** START Selected excerpt **

Brose Fahrzeugteile SE & Co. KG
- Industry: Automotive industry
- Founded: 4 March 1908; 118 years ago in Berlin, Germany
- Founder: Max Brose
- Headquarters: Coburg, Germany
- Number of locations: 62 (2018)
- Key people: Chairman: Michael Stoschek Management: Stefan Krug, CEO
- Products: Vehicle parts: Technology for vehicle doors and liftgates, Adjustment systems for front and rear seats, Electric motors and drives
- Revenue: 7.7 billion Euro (2024)
- Number of employees: 31,000 (2025)
- Website: brose.com

= Brose Fahrzeugteile =

German automotive supplier

Brose Fahrzeugteile SE & Co. KG is an automotive supplier. The family-owned company is headquartered in Coburg, Germany.

In 2018, the Brose Group developed and produced mechatronic components and systems for vehicle doors, seats and body at 62 locations in 23 countries. Brose's customers include over 80 car manufacturers and other automotive suppliers. By 2017, More than 26,000 people were employed worldwide by the family-owned company. The Brose Group generated sales of €7.7 billion in fiscal 2024. The company is also the primary sponsor of and majority owner of Brose Bamberg basketball club.

==History==

===1908–1955===
Max Brose opened a trading company for automobile accessories in Berlin on 4 March 1908, while also working as general agent for his father's car body manufacturing company in Wuppertal.

After the First World War, Max Brose and Ernst Jühling, who grew up in Coburg, founded Metallwerk Max Brose & Co. in Coburg on 14 June 1919.

The company founder, Max Brose joined the Nazi Party and the National Socialist Motor Corps in 1933. During World War II, Brose's company produced goods for the Nazi military, producing gasoline canisters and armaments for the Nazi military. The company also used forced labor during the war, including prisoners of war. While the company and family claim Brose was a non-ideological member who treated laborers well, this claim has not been substantiated. A company-commissioned book from 2008 presented a view of Brose as a non-ideological party member who treated forced laborers well, but this has been contested by scholars and journalists. After the war, Brose was classified as a "follower" in a denazification hearing.

** END Selected excerpt **
** START Supplied records **

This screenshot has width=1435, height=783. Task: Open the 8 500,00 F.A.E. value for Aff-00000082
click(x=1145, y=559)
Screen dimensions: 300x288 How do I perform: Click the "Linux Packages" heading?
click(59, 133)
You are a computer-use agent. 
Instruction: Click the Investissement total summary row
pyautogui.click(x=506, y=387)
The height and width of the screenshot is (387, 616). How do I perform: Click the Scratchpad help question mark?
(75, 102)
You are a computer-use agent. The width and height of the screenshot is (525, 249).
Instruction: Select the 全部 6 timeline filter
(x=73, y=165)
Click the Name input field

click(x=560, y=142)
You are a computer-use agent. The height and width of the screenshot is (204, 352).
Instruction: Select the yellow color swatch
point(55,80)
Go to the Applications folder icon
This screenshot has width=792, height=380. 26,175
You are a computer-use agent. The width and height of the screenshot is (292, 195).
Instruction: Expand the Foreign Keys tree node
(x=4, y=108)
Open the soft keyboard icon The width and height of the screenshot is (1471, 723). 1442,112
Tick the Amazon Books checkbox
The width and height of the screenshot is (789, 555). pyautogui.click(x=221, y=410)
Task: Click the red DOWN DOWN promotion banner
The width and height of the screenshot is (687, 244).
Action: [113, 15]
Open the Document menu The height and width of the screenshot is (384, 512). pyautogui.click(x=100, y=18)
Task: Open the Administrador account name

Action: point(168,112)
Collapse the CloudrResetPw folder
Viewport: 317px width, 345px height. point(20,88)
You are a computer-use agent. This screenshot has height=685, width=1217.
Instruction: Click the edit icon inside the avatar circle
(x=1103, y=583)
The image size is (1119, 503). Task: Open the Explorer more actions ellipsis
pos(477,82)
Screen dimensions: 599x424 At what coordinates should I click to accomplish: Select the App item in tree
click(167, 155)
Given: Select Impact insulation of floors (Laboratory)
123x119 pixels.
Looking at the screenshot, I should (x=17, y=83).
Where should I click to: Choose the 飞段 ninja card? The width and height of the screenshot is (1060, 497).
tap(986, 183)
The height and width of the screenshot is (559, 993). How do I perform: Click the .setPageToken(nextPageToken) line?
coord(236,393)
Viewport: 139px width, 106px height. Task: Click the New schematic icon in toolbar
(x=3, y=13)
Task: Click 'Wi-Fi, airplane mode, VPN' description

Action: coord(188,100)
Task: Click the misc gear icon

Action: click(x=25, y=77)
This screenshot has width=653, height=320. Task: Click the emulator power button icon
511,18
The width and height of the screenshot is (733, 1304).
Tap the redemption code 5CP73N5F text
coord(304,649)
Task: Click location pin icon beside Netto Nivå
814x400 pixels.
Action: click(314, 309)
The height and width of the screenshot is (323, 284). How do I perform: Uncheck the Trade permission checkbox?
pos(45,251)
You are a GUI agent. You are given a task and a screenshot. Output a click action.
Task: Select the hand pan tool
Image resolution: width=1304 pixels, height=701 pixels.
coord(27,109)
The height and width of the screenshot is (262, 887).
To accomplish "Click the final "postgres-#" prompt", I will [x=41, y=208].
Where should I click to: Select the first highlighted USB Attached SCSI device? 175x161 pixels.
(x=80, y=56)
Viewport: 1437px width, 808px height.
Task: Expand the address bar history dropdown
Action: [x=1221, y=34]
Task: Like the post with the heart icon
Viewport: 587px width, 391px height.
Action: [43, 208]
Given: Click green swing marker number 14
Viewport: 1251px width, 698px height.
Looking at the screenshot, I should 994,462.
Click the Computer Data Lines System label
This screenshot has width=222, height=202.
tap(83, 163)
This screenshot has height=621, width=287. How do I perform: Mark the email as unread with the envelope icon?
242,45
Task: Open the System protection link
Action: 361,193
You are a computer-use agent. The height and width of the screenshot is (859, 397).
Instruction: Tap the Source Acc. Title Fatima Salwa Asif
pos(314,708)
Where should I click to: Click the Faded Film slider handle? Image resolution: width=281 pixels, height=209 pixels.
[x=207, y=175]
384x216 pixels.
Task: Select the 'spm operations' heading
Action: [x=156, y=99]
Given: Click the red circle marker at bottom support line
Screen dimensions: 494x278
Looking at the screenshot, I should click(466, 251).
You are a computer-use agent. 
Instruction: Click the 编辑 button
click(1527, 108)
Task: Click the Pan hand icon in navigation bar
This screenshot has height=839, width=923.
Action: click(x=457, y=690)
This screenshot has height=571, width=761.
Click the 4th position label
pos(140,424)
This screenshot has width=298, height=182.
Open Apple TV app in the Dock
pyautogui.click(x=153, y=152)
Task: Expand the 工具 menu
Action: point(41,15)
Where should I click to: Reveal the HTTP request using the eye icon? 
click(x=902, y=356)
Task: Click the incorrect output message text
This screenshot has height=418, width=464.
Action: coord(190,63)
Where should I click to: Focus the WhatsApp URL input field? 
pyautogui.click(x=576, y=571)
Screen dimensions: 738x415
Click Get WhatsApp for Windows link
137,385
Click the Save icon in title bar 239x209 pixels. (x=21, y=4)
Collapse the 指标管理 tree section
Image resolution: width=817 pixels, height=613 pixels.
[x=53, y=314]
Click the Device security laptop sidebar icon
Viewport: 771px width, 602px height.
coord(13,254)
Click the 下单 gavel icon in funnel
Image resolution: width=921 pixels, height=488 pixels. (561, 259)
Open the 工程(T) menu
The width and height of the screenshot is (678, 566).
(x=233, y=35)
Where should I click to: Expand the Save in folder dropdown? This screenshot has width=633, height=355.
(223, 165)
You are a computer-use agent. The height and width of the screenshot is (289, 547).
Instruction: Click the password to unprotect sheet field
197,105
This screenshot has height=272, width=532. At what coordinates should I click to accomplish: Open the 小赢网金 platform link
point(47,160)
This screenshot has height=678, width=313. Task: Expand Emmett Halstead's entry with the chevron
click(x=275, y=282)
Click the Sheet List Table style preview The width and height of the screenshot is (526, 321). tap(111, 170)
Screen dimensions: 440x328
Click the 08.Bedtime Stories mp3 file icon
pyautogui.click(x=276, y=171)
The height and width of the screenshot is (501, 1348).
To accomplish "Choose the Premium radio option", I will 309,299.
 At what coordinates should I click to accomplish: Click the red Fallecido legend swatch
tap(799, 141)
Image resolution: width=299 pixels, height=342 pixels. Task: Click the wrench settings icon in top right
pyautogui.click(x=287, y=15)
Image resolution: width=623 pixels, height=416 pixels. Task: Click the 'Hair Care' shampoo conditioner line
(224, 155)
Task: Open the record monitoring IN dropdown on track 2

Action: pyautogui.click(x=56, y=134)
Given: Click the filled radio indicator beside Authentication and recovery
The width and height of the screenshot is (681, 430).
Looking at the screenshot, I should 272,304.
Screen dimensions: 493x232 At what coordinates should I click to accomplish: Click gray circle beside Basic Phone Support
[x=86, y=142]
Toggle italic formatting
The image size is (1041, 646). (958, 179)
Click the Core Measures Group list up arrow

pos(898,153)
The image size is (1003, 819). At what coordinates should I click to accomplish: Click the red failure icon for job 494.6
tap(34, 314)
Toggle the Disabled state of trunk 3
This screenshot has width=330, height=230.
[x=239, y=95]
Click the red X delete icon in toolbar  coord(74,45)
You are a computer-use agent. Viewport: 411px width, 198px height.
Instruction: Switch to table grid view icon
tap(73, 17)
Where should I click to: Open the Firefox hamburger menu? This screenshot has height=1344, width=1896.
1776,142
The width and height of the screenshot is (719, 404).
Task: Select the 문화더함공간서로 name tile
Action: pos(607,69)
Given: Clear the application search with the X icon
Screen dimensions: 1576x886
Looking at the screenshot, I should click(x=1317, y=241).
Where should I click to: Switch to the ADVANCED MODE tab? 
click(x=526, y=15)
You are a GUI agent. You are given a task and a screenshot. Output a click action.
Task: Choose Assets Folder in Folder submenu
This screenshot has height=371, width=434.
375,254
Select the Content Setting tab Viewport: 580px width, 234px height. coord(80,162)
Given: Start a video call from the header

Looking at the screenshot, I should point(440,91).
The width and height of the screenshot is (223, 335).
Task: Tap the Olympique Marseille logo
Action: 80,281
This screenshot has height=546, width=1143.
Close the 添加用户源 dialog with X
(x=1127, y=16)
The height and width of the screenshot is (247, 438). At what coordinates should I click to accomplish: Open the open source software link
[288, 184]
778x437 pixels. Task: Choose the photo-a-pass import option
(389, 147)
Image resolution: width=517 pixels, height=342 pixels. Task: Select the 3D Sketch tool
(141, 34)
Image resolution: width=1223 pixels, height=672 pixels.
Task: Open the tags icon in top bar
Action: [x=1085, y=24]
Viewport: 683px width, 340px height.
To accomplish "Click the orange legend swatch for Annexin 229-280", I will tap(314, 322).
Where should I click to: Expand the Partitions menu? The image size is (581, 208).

** END Supplied records **

What to produce:
Change "family-owned" to "privately held" in the passage of the Brose Fahrzeugteile article starting at "- Website: brose.com" and ending at "Bamberg basketball club.", and give that passage again with the change. Work only from the Brose Fahrzeugteile article and set the listing aside.

Problem solution:
- Website: brose.com

= Brose Fahrzeugteile =

German automotive supplier

Brose Fahrzeugteile SE & Co. KG is an automotive supplier. The privately held company is headquartered in Coburg, Germany.

In 2018, the Brose Group developed and produced mechatronic components and systems for vehicle doors, seats and body at 62 locations in 23 countries. Brose's customers include over 80 car manufacturers and other automotive suppliers. By 2017, More than 26,000 people were employed worldwide by the privately held company. The Brose Group generated sales of €7.7 billion in fiscal 2024. The company is also the primary sponsor of and majority owner of Brose Bamberg basketball club.